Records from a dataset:
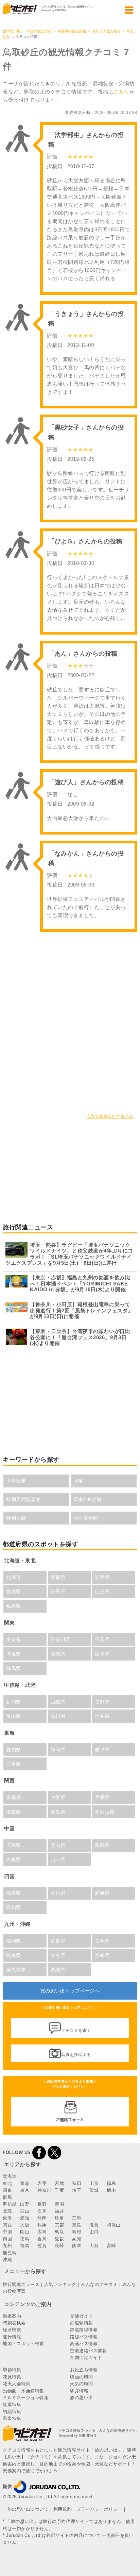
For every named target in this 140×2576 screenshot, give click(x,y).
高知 (76, 2238)
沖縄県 (58, 1969)
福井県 (102, 1716)
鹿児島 (10, 2252)
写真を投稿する (76, 2054)
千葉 (59, 2190)
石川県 (58, 1716)
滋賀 (94, 2224)
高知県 (13, 1907)
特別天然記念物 (23, 1499)
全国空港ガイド (86, 2357)
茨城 (94, 2190)
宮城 (59, 2183)
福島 (111, 2183)
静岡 (42, 2218)
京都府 (13, 1797)
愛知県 (13, 1749)
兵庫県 (102, 1797)
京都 (59, 2224)
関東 (7, 2190)
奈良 (76, 2224)
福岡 (24, 2245)
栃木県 (102, 1653)
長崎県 (102, 1940)
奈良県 (58, 1812)
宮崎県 (102, 1955)
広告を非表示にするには (109, 1116)
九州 (7, 2245)
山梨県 (58, 1701)
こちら (121, 92)
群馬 (7, 2197)
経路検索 (12, 2329)
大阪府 (58, 1797)
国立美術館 (85, 1518)
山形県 (102, 1591)
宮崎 (111, 2245)
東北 (7, 2183)
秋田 (76, 2183)
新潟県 (13, 1701)
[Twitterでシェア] (54, 2152)
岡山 (24, 2231)
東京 (24, 2190)
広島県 (13, 1845)
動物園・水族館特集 (23, 2390)
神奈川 (44, 2190)
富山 (24, 2210)
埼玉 (76, 2190)
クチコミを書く (76, 2030)
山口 (94, 2231)
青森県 (58, 1577)
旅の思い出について (28, 2509)
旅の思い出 (12, 31)
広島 (42, 2231)
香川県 (58, 1893)
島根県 (13, 1859)
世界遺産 (16, 1481)
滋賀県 (13, 1812)
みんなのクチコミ (99, 2284)
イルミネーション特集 (26, 2397)
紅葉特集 (12, 2404)
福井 (59, 2210)
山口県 (58, 1859)
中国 (7, 2231)
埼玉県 (13, 1653)
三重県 (13, 1764)
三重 (76, 2218)
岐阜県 (102, 1749)
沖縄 (7, 2259)
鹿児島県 (16, 1969)
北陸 (7, 2210)
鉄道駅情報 (81, 2322)
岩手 (42, 2183)
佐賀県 (58, 1940)
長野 (42, 2204)
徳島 (24, 2238)
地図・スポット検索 (23, 2343)
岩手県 (102, 1577)
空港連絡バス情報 (88, 2350)
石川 (42, 2210)
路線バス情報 (84, 2336)
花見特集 (12, 2376)
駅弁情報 (79, 2390)
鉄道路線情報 (84, 2329)
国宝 (78, 1481)
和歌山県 (105, 1812)
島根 (76, 2231)
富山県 (13, 1716)
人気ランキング (60, 2284)
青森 (24, 2183)
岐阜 (59, 2218)
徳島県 (13, 1893)
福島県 (13, 1606)
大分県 (58, 1955)
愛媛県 (102, 1893)
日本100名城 (87, 1499)
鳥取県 (102, 1845)
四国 (7, 2238)
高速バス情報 (84, 2343)
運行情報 (12, 2336)
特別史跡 (16, 1518)
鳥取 (59, 2231)
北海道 (13, 1577)
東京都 (13, 1639)
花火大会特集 (16, 2383)
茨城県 (58, 1653)
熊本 (76, 2245)
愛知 (24, 2218)
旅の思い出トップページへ (70, 1990)
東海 (7, 2218)
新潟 (59, 2204)
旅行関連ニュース (21, 2284)
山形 (94, 2183)
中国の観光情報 (39, 31)
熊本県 (13, 1955)
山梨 (24, 2204)
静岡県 (58, 1749)
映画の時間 (81, 2376)
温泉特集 (12, 2418)
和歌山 (114, 2224)
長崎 (59, 2245)
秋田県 (58, 1591)
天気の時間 (81, 2383)
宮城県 (13, 1591)
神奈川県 (60, 1639)
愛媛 (59, 2238)
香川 (42, 2238)
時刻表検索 (14, 2322)
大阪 (24, 2224)
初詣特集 (12, 2411)
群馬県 (13, 1668)
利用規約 (62, 2509)
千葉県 (102, 1639)
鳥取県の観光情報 (72, 31)
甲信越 (10, 2204)
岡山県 (58, 1845)
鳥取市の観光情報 (106, 31)
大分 (94, 2245)
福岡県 (13, 1940)
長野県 (102, 1701)
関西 (7, 2224)
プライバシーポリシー (99, 2509)
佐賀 (42, 2245)
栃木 (111, 2190)
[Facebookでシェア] (39, 2152)
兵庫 (42, 2224)
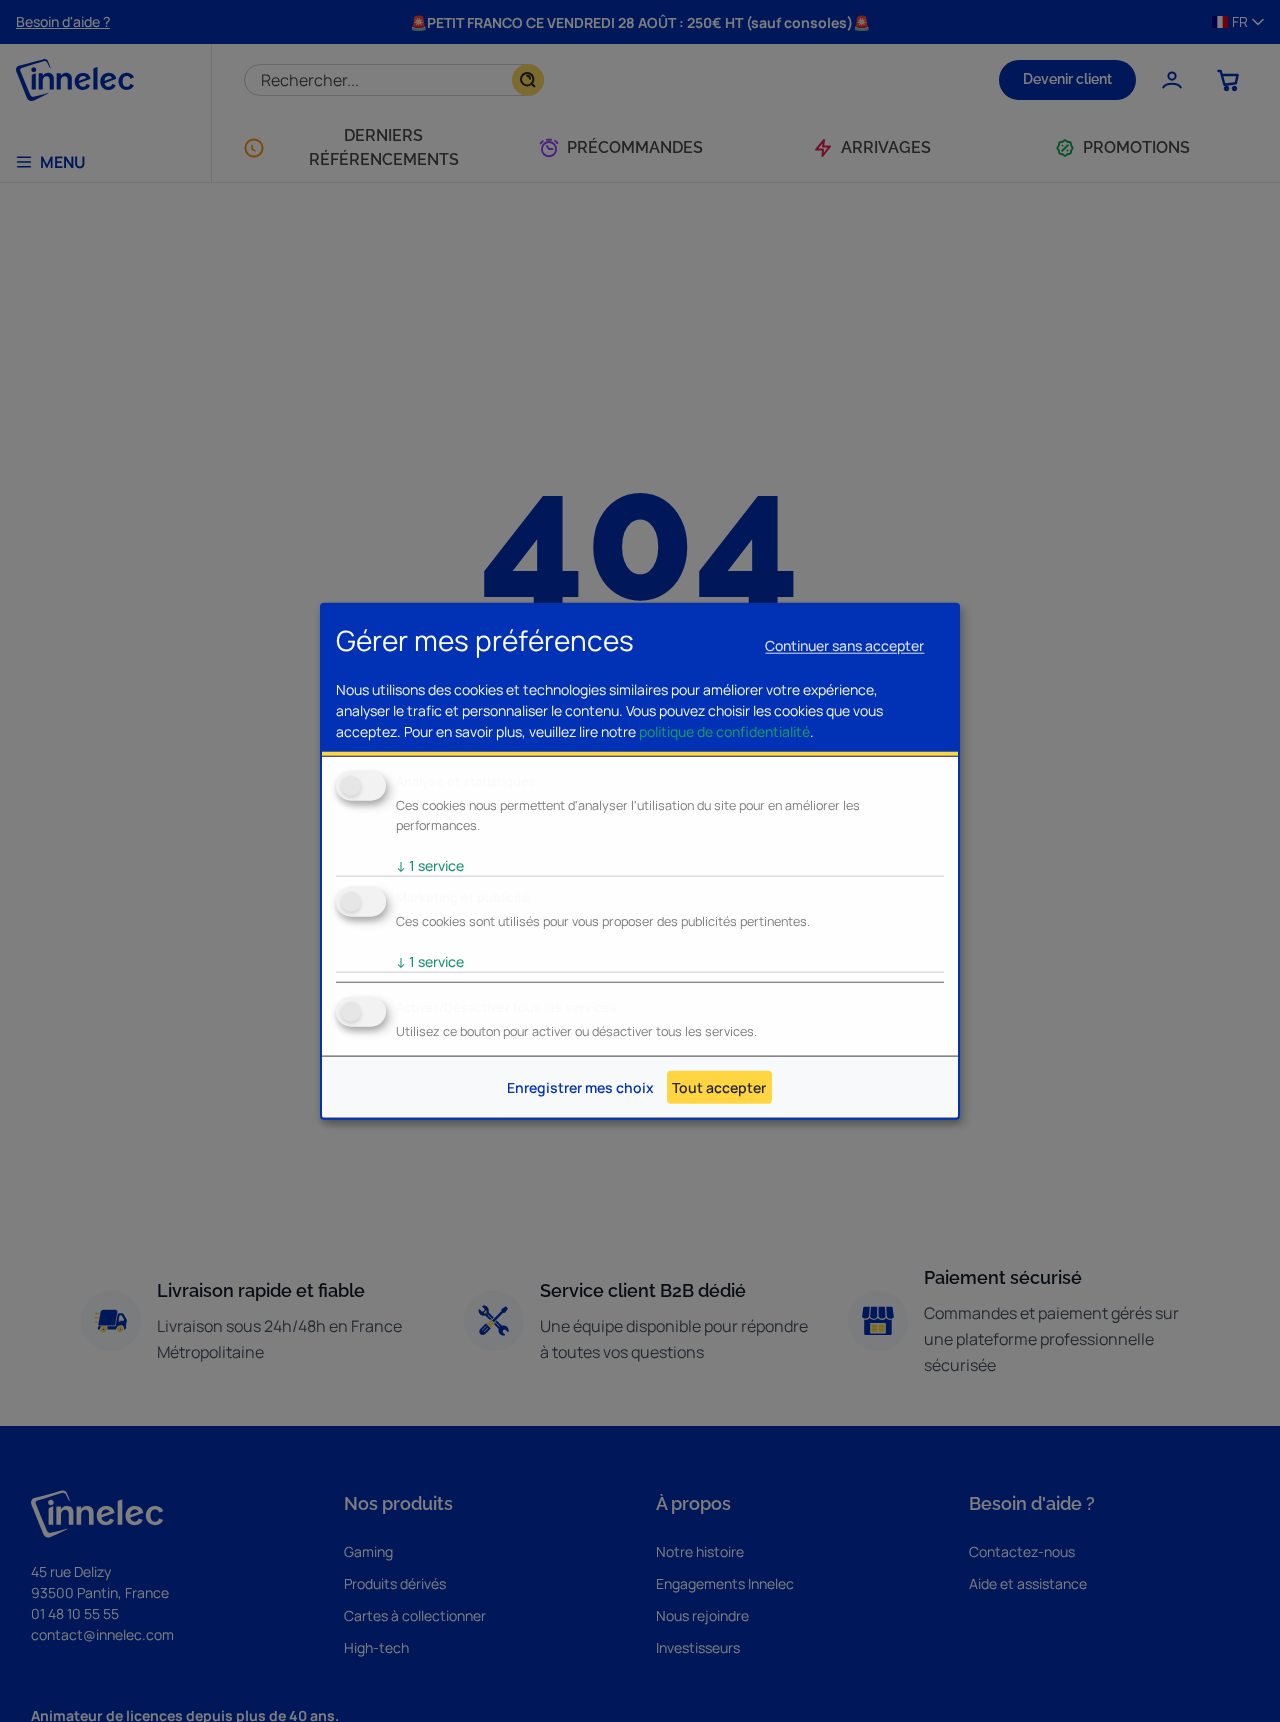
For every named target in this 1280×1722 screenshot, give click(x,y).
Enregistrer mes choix (580, 1087)
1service (430, 865)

Task goal:
Nothing but the lines from the one containing "山形県 (102, 1591)" to the last line of the records should be returned, exactly as they appear and without pictures.

Response to this exercise:
山形県 (102, 1591)
宮崎 (111, 2245)
東北 (7, 2183)
秋田 (76, 2183)
新潟県 (13, 1701)
[Twitterでシェア] (54, 2152)
岡山 (24, 2231)
東京 (24, 2190)
広島県 (13, 1845)
動物園・水族館特集 (23, 2390)
神奈川 (44, 2190)
富山 (24, 2210)
埼玉 (76, 2190)
クチコミを書く (76, 2030)
山口 (94, 2231)
青森県 (58, 1577)
旅の思い出について (28, 2509)
旅の思い出 (12, 31)
広島 (42, 2231)
香川県 (58, 1893)
島根県 (13, 1859)
世界遺産 (16, 1481)
滋賀県 (13, 1812)
みんなのクチコミ (99, 2284)
イルミネーション特集 (26, 2397)
紅葉特集 (12, 2404)
福井 (59, 2210)
山口県 (58, 1859)
中国 (7, 2231)
埼玉県 (13, 1653)
三重県 (13, 1764)
三重 (76, 2218)
岐阜県 (102, 1749)
沖縄 (7, 2259)
鹿児島県 (16, 1969)
北陸 (7, 2210)
鉄道駅情報 (81, 2322)
岩手 (42, 2183)
佐賀県 (58, 1940)
長野 (42, 2204)
徳島 (24, 2238)
地図・スポット検索 (23, 2343)
岩手県 (102, 1577)
空港連絡バス情報 (88, 2350)
石川 (42, 2210)
路線バス情報 (84, 2336)
花見特集 (12, 2376)
駅弁情報 (79, 2390)
鉄道路線情報 (84, 2329)
国宝 (78, 1481)
和歌山県 (105, 1812)
島根 (76, 2231)
富山県 (13, 1716)
人気ランキング (60, 2284)
青森 (24, 2183)
岐阜 (59, 2218)
徳島県 (13, 1893)
福島県 (13, 1606)
大分県 (58, 1955)
愛媛県 (102, 1893)
日本100名城 (87, 1499)
鳥取県 (102, 1845)
四国 (7, 2238)
高速バス情報 (84, 2343)
運行情報 (12, 2336)
特別史跡 (16, 1518)
鳥取 (59, 2231)
北海道 (13, 1577)
東京都 (13, 1639)
花火大会特集 (16, 2383)
茨城県 (58, 1653)
熊本 (76, 2245)
愛知 (24, 2218)
旅の思い出トップページへ (70, 1990)
東海 (7, 2218)
新潟 (59, 2204)
旅行関連ニュース (21, 2284)
山形 (94, 2183)
中国の観光情報 (39, 31)
熊本県 (13, 1955)
山梨 (24, 2204)
静岡県 (58, 1749)
映画の時間 (81, 2376)
温泉特集 (12, 2418)
和歌山 (114, 2224)
長崎 (59, 2245)
秋田県 (58, 1591)
天気の時間 (81, 2383)
宮城県 (13, 1591)
神奈川県 (60, 1639)
愛媛 (59, 2238)
香川 (42, 2238)
時刻表検索 (14, 2322)
大阪 (24, 2224)
初詣特集 (12, 2411)
群馬県 (13, 1668)
利用規約 (62, 2509)
千葉県 (102, 1639)
鳥取県の観光情報 (72, 31)
甲信越 (10, 2204)
岡山県 (58, 1845)
鳥取市の観光情報 (106, 31)
大分 (94, 2245)
福岡県 (13, 1940)
長野県 (102, 1701)
関西 (7, 2224)
プライバシーポリシー (99, 2509)
佐賀 (42, 2245)
栃木 (111, 2190)
[Facebookでシェア] (39, 2152)
兵庫 (42, 2224)
For every named target in this 1280×1722 screenshot, give click(x,y).
Enregistrer mes choix (580, 1087)
1service (430, 865)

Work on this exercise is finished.